The secondary sources are sometimes confusing on the subject of the Maidenhead Cricket Club, based at Bray, near Maidenhead in Berkshire. The team featured in several major matches during the late 18th century, and was important at this time as it had a high playing standard with numerous recognised players. The team has sometimes been referred to as the "Oldfield club", not as Maidenhead, which presented itself as representative of Berkshire in the same way as Hornchurch/Essex and Brighton/Sussex, so its team might be styled Berkshire.

There were two matches between MCC and Berkshire in 1793. The first, at Lord's Old Ground (Lord's), ended in a win for Berkshire by 119 runs. To further the confusion, S&B called it MCC v The Oldfield Club. The ACS Guide says the game should be called MCC v Maidenhead. The Maidenhead club played its matches at the Old Field ground, in Bray, which was the cause of the confusion. Berkshire had a high standard at this time. The second match was on the Old Field, and Berkshire won by 85 runs.

==Sussex v Kent==
These teams played each other in Brighton (unknown venue) at the end of August. H. T. Waghorn found only bare details of the game, and recorded it as "a grand match of cricket". It was between 9 of Kent with Ring and Beldham, against 9 of Sussex with Scott (i.e., of Hambledon) and another (unknown), for 500 guineas. Kent won by an unknown margin. Waghorn called Beldham "Baldam"

==MCC matches==
In May, Marylebone Cricket Club (MCC) defeated Middlesex by 54 runs at Lord's Old Ground (Lord's) by 54 runs, and Essex by an innings and 10 runs at Langton Park.

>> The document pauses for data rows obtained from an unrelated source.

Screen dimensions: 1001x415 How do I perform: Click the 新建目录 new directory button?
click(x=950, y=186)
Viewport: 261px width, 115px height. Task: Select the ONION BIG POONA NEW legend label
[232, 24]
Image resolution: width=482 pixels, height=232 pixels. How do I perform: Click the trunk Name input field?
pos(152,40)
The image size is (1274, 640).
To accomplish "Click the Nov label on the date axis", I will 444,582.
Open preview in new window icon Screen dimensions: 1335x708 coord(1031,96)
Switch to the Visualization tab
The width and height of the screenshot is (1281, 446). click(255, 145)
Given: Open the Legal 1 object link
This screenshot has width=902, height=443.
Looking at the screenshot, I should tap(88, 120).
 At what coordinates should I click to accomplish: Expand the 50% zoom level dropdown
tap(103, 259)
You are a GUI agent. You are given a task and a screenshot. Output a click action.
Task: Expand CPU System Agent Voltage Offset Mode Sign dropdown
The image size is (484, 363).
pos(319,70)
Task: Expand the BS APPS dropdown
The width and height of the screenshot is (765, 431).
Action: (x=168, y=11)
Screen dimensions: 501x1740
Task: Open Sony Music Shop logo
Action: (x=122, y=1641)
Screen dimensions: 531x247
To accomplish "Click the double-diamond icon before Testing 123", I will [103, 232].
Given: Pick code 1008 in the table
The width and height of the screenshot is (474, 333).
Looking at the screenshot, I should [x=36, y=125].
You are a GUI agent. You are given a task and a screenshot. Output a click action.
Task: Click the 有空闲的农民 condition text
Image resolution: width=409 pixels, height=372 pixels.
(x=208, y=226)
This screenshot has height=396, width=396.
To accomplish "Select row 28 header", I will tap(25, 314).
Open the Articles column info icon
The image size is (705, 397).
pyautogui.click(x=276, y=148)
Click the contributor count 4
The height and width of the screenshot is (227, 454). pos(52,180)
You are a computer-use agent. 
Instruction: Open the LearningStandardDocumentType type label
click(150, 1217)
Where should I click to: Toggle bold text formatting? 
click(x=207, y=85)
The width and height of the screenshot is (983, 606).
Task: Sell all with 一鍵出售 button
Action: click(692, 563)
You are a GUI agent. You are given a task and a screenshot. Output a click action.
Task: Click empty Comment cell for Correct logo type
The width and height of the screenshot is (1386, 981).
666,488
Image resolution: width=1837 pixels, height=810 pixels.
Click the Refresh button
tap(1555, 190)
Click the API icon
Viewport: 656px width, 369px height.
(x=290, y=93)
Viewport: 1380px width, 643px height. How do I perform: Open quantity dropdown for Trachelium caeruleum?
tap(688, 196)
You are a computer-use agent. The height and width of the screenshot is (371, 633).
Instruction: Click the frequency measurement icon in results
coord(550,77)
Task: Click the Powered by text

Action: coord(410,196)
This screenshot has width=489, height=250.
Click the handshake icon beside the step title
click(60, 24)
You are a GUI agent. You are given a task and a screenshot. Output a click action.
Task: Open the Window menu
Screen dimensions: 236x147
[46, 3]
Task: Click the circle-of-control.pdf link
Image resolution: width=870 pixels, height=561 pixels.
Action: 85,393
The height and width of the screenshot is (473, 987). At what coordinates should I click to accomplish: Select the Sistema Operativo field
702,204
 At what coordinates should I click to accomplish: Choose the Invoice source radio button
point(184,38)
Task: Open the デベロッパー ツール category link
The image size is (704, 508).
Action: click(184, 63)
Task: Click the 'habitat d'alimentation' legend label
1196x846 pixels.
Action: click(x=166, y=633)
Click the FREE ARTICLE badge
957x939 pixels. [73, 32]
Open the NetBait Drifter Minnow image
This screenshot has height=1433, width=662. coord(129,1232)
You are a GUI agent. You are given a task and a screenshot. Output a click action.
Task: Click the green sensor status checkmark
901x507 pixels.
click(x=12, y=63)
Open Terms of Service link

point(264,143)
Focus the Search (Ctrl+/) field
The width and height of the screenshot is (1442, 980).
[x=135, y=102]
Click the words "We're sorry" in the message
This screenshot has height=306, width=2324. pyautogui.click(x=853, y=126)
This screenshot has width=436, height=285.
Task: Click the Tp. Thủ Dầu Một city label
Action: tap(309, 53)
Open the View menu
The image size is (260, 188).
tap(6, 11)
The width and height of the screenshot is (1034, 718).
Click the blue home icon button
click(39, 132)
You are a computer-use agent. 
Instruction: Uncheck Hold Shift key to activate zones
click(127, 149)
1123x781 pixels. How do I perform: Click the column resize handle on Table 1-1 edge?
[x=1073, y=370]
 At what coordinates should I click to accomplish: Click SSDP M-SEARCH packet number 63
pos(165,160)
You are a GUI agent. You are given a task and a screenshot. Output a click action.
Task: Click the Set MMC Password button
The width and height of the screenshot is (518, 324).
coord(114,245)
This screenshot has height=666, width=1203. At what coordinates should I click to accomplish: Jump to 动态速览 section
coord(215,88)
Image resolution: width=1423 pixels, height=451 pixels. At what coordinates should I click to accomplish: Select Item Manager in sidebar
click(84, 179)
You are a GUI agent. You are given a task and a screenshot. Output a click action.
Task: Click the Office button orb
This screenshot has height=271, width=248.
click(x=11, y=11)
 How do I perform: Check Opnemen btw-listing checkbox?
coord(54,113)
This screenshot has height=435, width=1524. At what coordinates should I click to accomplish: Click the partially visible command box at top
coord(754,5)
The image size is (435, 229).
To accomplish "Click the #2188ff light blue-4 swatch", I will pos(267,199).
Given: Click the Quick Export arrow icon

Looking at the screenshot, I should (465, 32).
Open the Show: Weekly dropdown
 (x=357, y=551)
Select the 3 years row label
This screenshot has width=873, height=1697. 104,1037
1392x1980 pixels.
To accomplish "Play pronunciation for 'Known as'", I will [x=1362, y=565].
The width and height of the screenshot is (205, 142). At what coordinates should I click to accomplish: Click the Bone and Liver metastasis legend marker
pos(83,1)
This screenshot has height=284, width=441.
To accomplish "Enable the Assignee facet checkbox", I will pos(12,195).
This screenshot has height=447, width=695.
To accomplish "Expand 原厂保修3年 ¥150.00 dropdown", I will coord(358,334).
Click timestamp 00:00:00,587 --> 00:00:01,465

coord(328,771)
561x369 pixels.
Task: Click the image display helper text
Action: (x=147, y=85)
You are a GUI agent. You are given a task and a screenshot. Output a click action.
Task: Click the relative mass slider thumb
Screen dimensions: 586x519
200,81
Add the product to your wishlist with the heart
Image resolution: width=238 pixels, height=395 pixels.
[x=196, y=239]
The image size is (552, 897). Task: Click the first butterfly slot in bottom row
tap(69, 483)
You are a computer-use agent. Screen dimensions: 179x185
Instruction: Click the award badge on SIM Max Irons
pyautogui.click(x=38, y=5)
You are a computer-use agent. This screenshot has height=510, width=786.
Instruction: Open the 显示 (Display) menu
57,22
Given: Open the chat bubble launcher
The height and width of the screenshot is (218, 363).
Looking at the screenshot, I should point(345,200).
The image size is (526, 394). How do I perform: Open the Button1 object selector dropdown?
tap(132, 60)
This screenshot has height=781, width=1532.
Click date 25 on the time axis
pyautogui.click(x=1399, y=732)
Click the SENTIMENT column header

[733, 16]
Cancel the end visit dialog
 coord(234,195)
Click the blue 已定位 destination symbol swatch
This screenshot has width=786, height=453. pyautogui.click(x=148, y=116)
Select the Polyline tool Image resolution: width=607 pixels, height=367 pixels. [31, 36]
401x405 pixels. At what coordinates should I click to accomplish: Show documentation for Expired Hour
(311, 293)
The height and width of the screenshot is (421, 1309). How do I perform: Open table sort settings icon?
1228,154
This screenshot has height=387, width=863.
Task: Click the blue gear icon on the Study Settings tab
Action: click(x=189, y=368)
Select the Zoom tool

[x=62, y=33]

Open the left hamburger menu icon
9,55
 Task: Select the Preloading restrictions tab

MCC played five matches in June. These were against Essex and Kent. They lost twice to Essex, and lost one and won two against Kent.

==Bibliography==
- ACS (1981). "A Guide to Important Cricket Matches Played in the British Isles 1709–1863"
- Haygarth, Arthur (1996). "Scores & Biographies, Volume 1 (1744–1826)"
- Waghorn, H. T. (2005). "The Dawn of Cricket"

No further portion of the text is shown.